The Marian Finucane Show
- Genre: News and current affairs, lifestyle
- Running time: 2 hours
- Country of origin: Ireland
- Language: English
- Home station: RTÉ Radio 1
- Hosted by: Marian Finucane
- Produced by: Anne Farrell
- Recording studio: Donnybrook, Dublin
- Original release: 1999 – 2020
- Website: Official website Original (archived)
- Podcast: Podcast

= The Marian Finucane Show =

The Marian Finucane Show was an Irish radio programme, presented by Marian Finucane. It aired Saturday - Sunday at 11:00 to 13:00. According to statistics from 2009, it was then the highest-rating weekend radio show in Ireland.
When Finucane was away, Rachael English or Brendan O'Connor presented the programme.

Finucane died on 2 January 2020.

== History ==
The show started in 1999 after the retirement of veteran broadcaster Gay Byrne. She had moved from her Liveline slot which she had had since the late 1970s.

The programme stayed in that early morning slot from 09:00 to 10:00 until 2005. Then the programme was replaced by RTÉ 2fm DJ Ryan Tubridy. His new programme The Tubridy Show, was similar in format keeping old items such as her book club. Her programme was then moved to a weekend slot from 11:00 to 13:00.

In 2001, the political career of Fianna Fáil minister Joe Jacob was damaged when he was unable to explain to Finucane and her listeners what people should do in the event of a nuclear explosion at Sellafield.
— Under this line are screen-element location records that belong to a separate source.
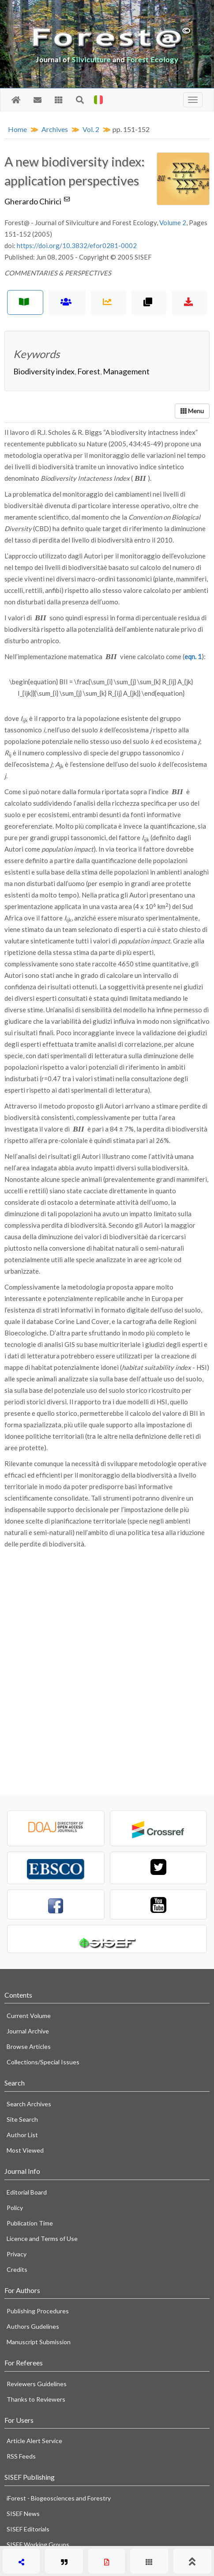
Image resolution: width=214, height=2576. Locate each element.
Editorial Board (27, 2192)
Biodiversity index (44, 371)
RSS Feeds (21, 2456)
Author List (22, 2134)
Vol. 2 (91, 129)
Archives (54, 129)
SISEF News (23, 2513)
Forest (88, 371)
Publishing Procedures (38, 2311)
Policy (15, 2207)
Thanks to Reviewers (36, 2399)
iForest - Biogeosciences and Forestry (59, 2498)
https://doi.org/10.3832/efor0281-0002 (77, 245)
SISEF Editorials (28, 2529)
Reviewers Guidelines (37, 2383)
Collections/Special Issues (43, 2062)
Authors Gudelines (33, 2326)
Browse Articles (29, 2046)
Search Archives (29, 2104)
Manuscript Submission (39, 2342)
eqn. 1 (193, 656)
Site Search (22, 2119)
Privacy (16, 2254)
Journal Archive (28, 2031)
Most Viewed (25, 2150)
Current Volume (29, 2015)
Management (126, 371)
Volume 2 (172, 222)
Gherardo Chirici (37, 201)
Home (17, 129)
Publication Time (30, 2223)
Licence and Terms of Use (42, 2238)
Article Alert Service (34, 2440)
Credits (17, 2269)
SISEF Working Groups (38, 2544)
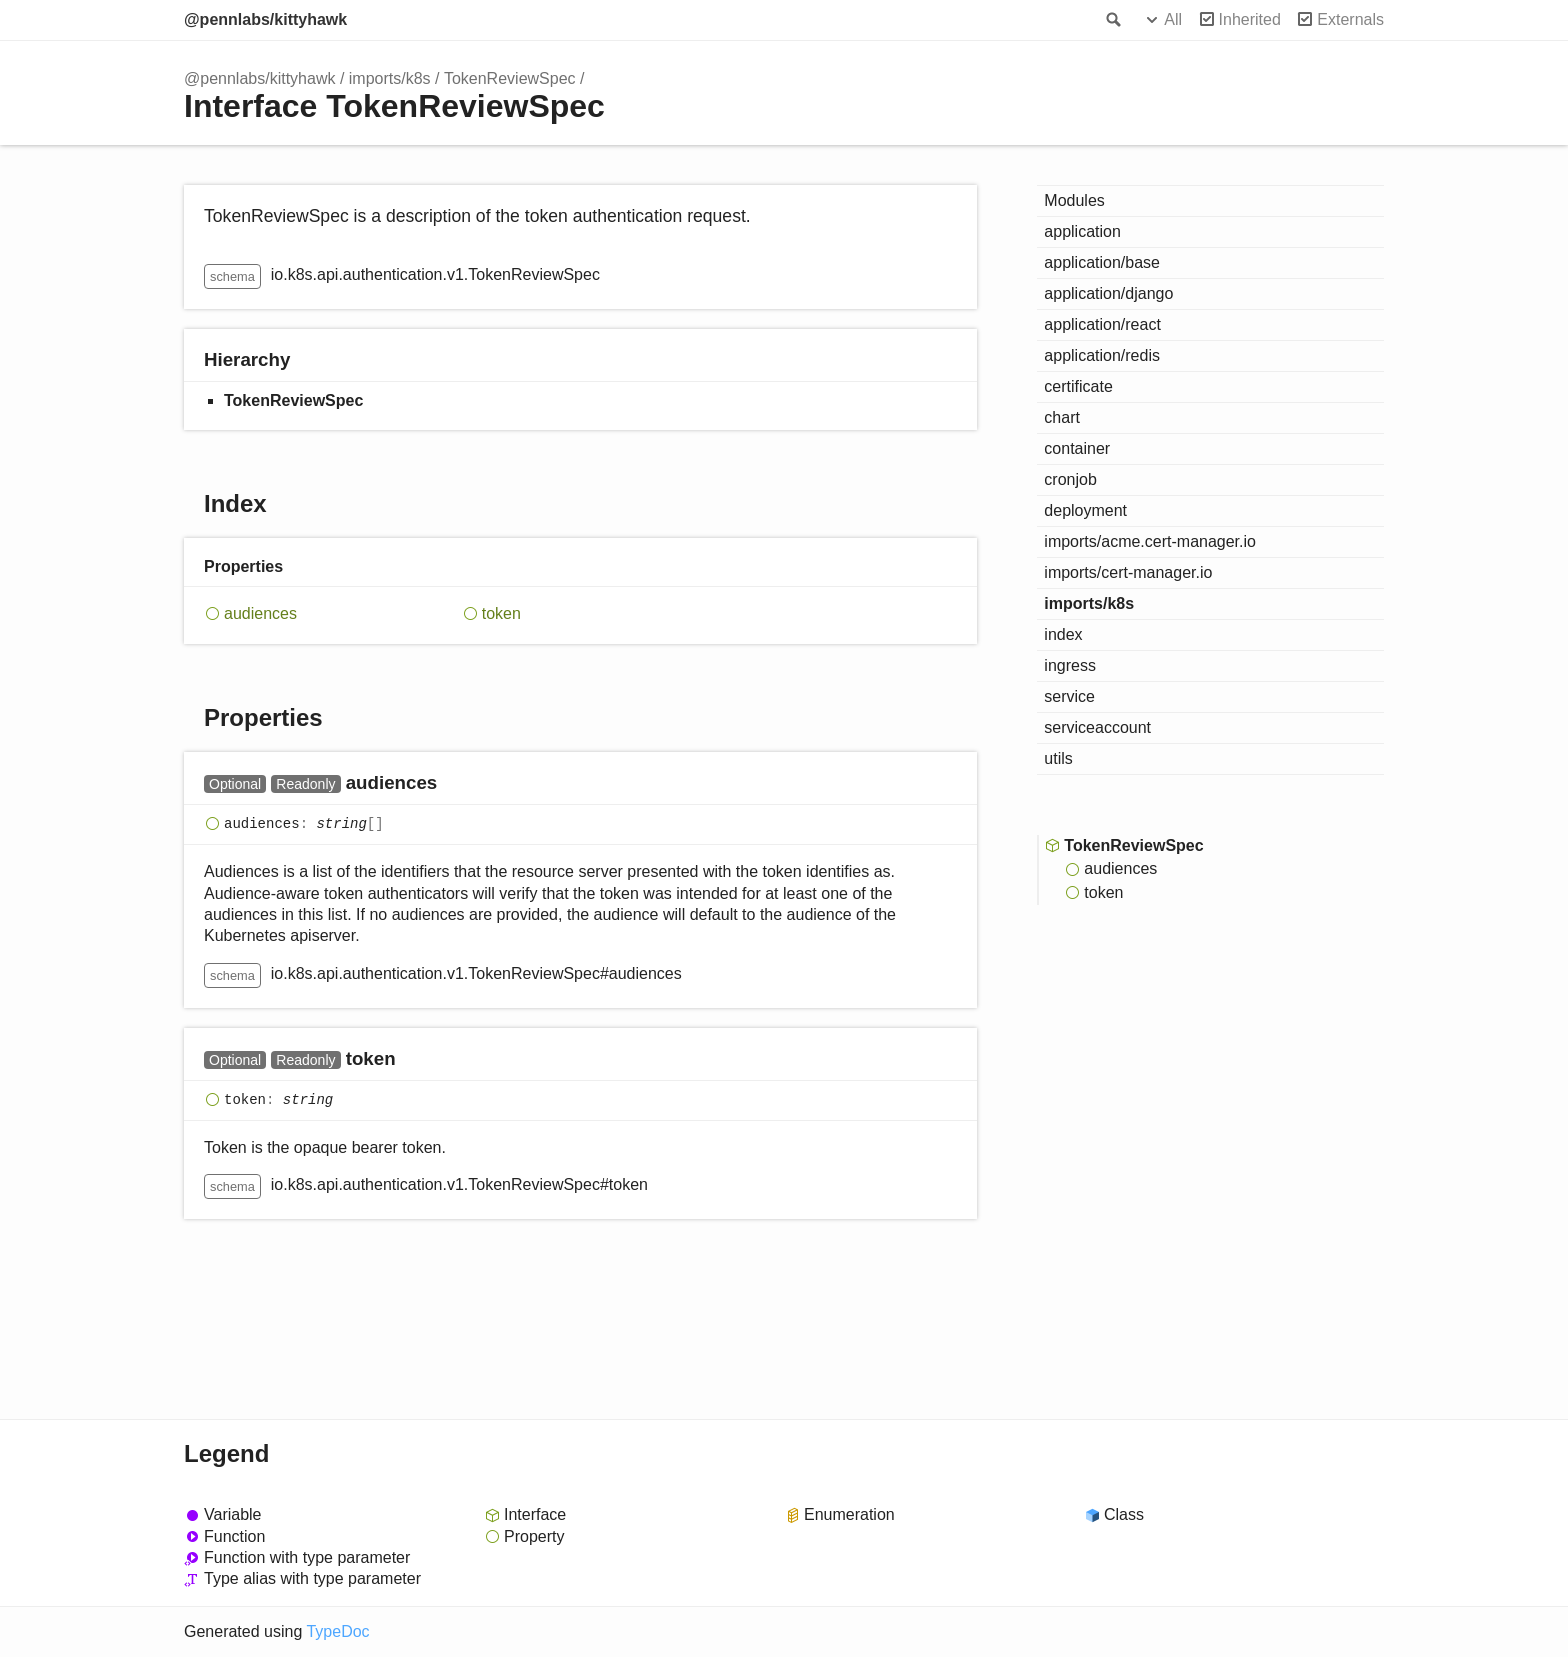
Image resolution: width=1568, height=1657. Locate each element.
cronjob (1070, 479)
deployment (1085, 510)
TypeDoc (337, 1631)
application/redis (1102, 355)
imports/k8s (390, 78)
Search (1112, 20)
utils (1058, 758)
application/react (1102, 324)
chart (1062, 417)
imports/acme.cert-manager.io (1150, 541)
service (1069, 696)
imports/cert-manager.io (1128, 572)
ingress (1070, 665)
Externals (1350, 19)
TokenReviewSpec (510, 78)
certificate (1078, 386)
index (1063, 634)
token (501, 613)
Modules (1074, 200)
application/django (1108, 293)
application (1082, 231)
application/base (1102, 262)
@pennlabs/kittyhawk (265, 19)
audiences (260, 613)
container (1077, 448)
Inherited (1250, 19)
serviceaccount (1097, 727)
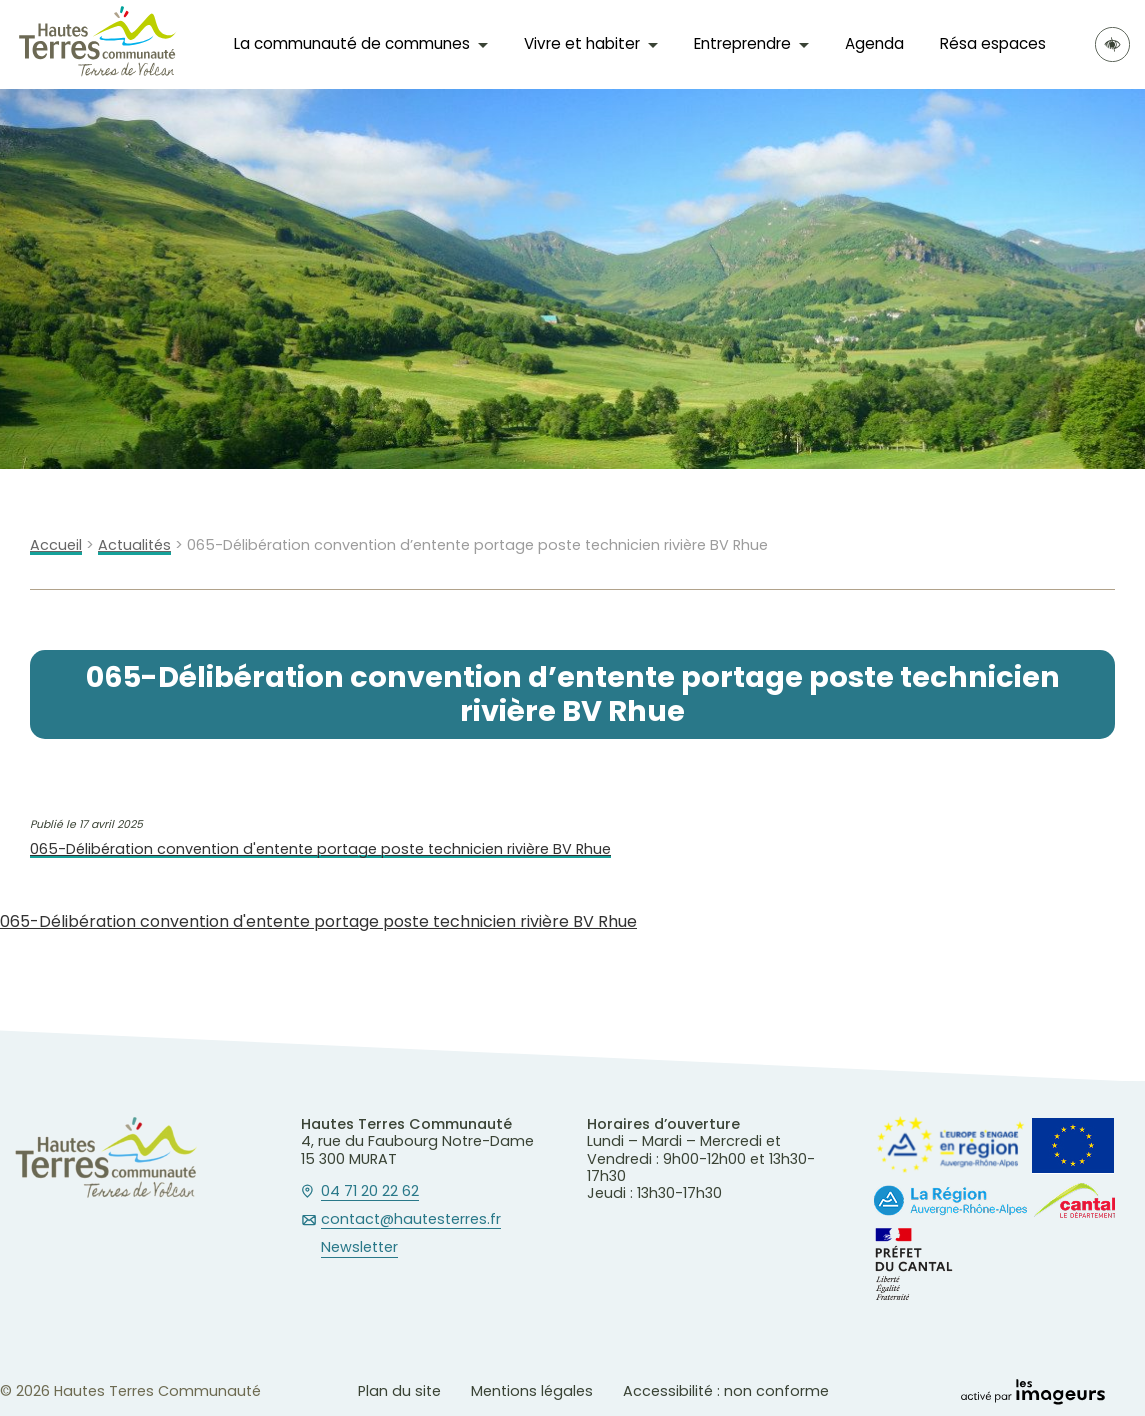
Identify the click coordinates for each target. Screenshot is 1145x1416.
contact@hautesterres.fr (411, 1220)
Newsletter (359, 1248)
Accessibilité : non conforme (726, 1391)
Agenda (874, 43)
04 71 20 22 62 (370, 1192)
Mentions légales (532, 1391)
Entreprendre (742, 43)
The show was discontinued when Finucane died suddenly on 2 January 2020.

== Format ==
The show began with Finucane's signature tune. She spoke over the music saying:
Hello there, and a very good-morning to you!

When the tune stopped she previewed the newspapers of that day.

The programme continued on with interviews, human interest stories, consumer and lifestyle news as well as panel discussions on issues of the week. In the second hour, there were typically guests in studio or by telephone link. The show was a public forum for serious issues such as the Commission to Inquire into Child Abuse and Shell to Sea campaign.

At the end of the Sunday programme, entertainment journalists previewed the coming week in television and film. Michael Dwyer was a regular contributor to this slot.

The programme usually ended at around 12:55 and was followed by a weather forecast from Met Éireann.